Unlike the show’s American culinary competition siblings, The Great British Bake Off, or GBBO for short, is cozy and comforting, the television equivalent of a steaming hot mug of cocoa. It doesn’t concern itself with mining drama out of the interpersonal relationships between the bakers. While Top Chef: Just Desserts tapped into the drama queen madness of its contestants (remember the “Red Hots are for my mommy” breakdown of one competitor?), The Great British Bake Off instead wisely keeps the focus on the baking itself. It helps that the contestants—from diverse backgrounds, ages, races, and genders—are genuinely supportive of each other in the kitchen.
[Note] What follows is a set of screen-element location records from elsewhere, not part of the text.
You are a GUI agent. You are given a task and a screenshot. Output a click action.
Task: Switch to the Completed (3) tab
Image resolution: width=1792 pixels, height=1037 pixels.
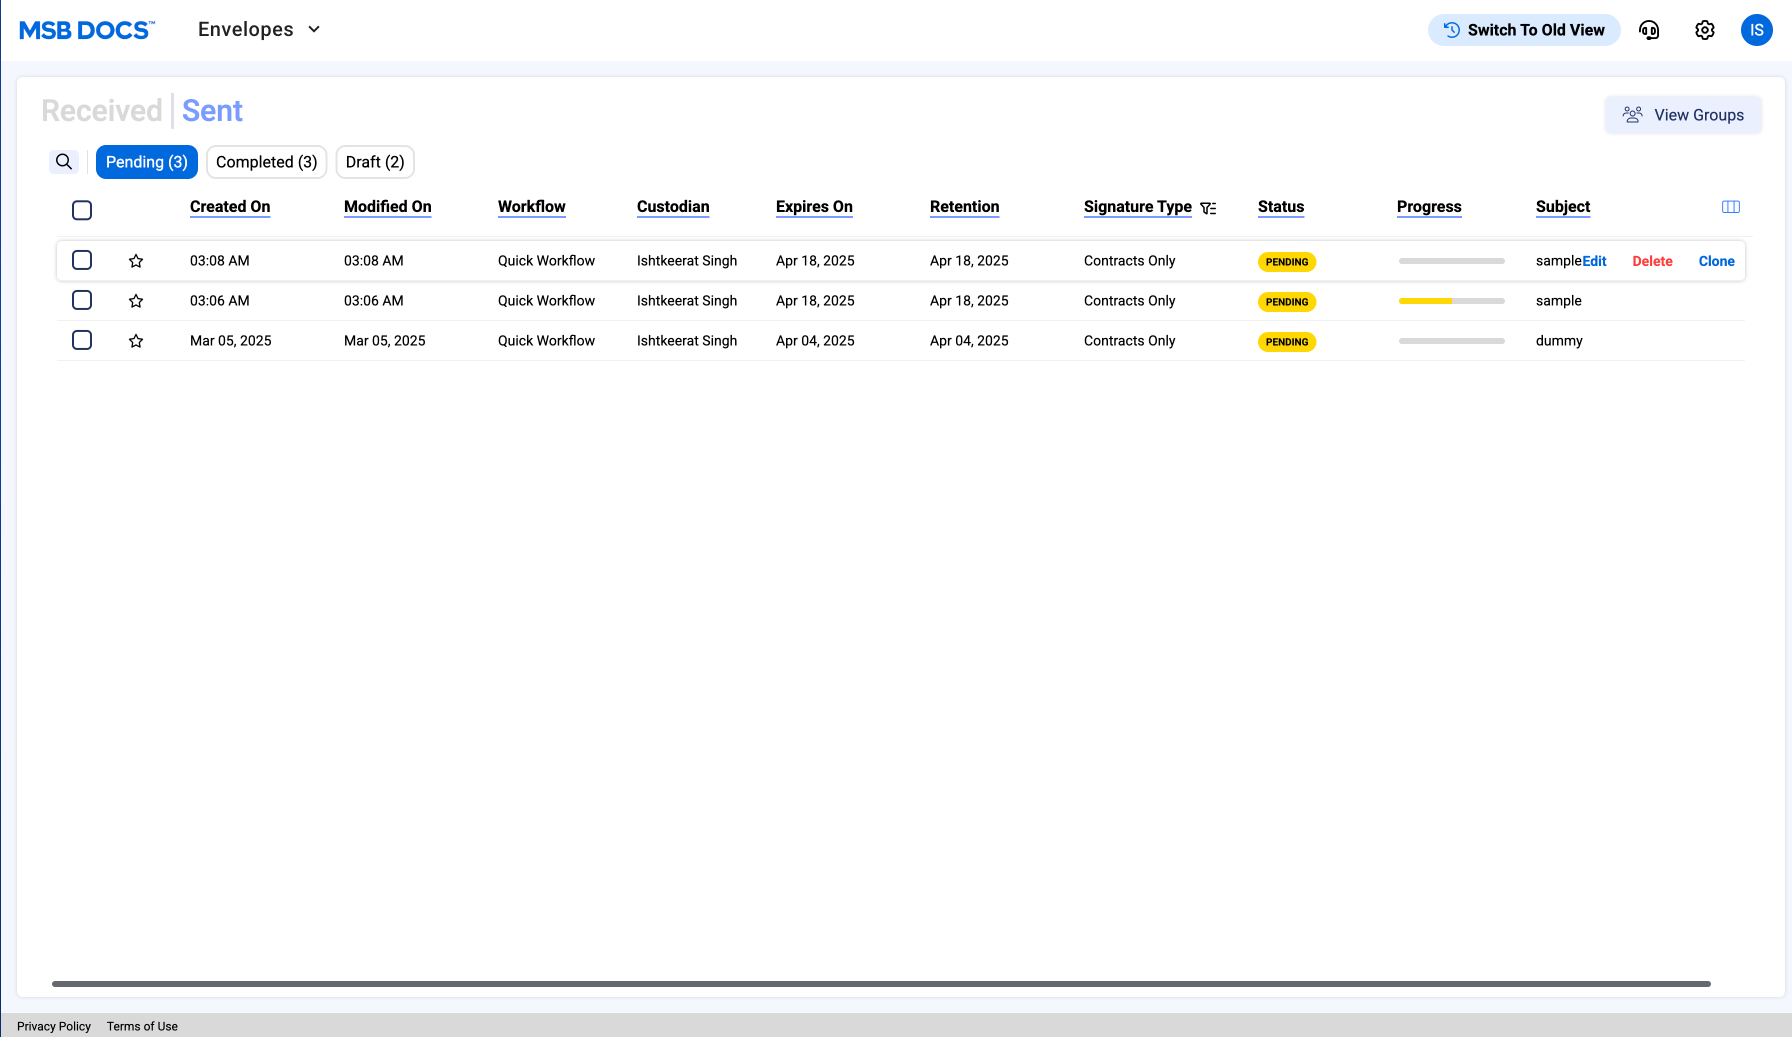point(266,162)
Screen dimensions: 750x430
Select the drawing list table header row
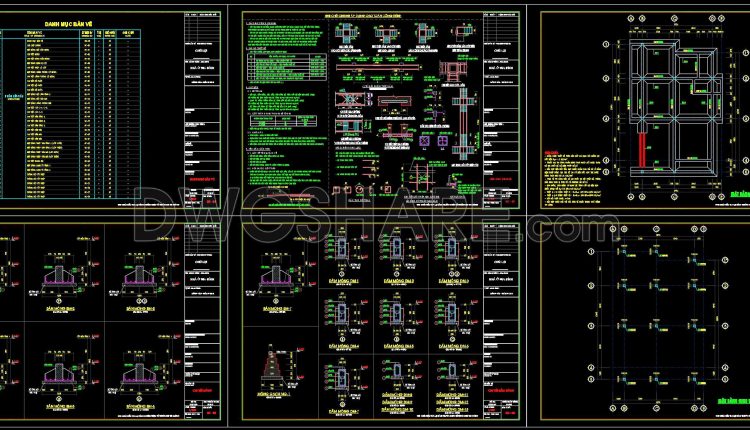(x=70, y=33)
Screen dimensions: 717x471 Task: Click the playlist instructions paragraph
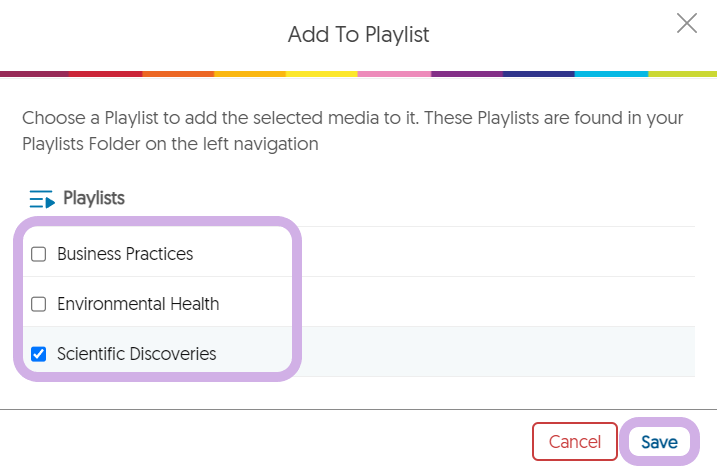click(352, 131)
There are no verbal explosions, no thrown pots, no punched walls. The drama is left to the rising of a soufflé rather than that of tempers; disappointment is internalized rather than directed outward.
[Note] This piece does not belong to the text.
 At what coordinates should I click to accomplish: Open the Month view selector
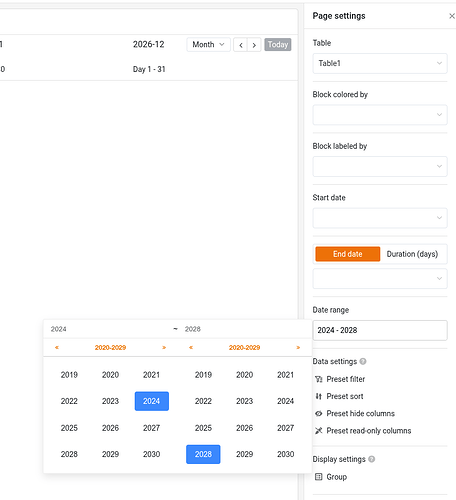click(208, 45)
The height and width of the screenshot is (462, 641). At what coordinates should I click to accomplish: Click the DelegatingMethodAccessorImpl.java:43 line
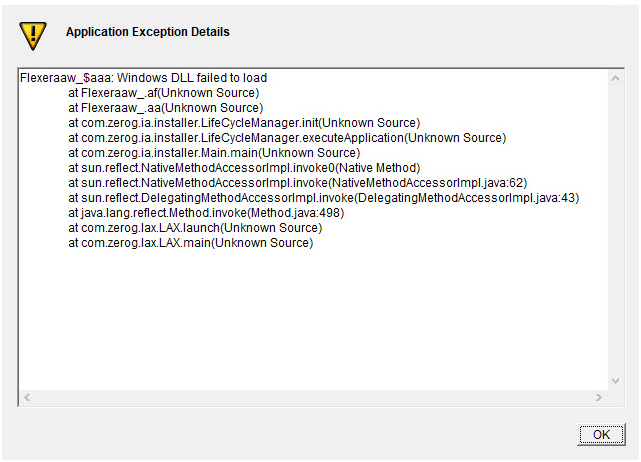pyautogui.click(x=324, y=198)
(It’s a lesson that Top Chef may have learned amid widespread criticism for its recent lackluster season. Putting aside the gimmickry and producer-manufactured “drama,” the season opener of Top Chef: Seattle, airing Nov. 7 on Bravo, wisely focuses more on the skill set and cooking ability of its would-be superstar chefs. It’s a vast improvement over the previous season, even when viewed in the light of the superior Great British Bake Off.)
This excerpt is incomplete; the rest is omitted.